I’ve been reading some family history — an account by my great-grandfather of his pedigree, as he calls it. I think my grandmother typed it up, and I’ve left the spellings and capitalisations little changed; they flavour the account with the past. It starts like this:

Well, to begin, my Grandfather Peter Wilson died at the age of 101 years, and was buried in a very ancient cemetery called Ordiquill in Banffshire, Scotland, where his wife, my father’s mother, also is interred. She was about 97 years of age at death, I recollect as if yesterday being at her funeral, and probably was 5 or 6 years of age at the time. She was considerably younger than Grandfather, over 20 years I think. When the grave was opened, Grandfather’s skull was taken up and laid on the ground, my Father looked at it, took it up, and showed it to me, pointing out the fact that the teeth were every one sound and perfect, not one missing, and as even as if newly cut in a Dentist’s surgery.

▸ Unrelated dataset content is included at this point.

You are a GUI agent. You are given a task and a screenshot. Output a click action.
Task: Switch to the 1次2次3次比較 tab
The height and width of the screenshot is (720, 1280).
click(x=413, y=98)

My Father took one of the upper eye teeth out of the jaw, wrapt it in a little piece of paper, and gave it to me, asking me to keep it in memory of my Grandfather. This I did for a good many years, keeping it safely in a little writing desk until my brother Robert or Alexander was leaving for Canada, when I gave the tooth in exchange for an old watch, which by the by went for about an hour only.

I fancy one of those old-fashioned gravestones — lying flat on the grave — marks it.

Yes, indeed. That’s how to write history.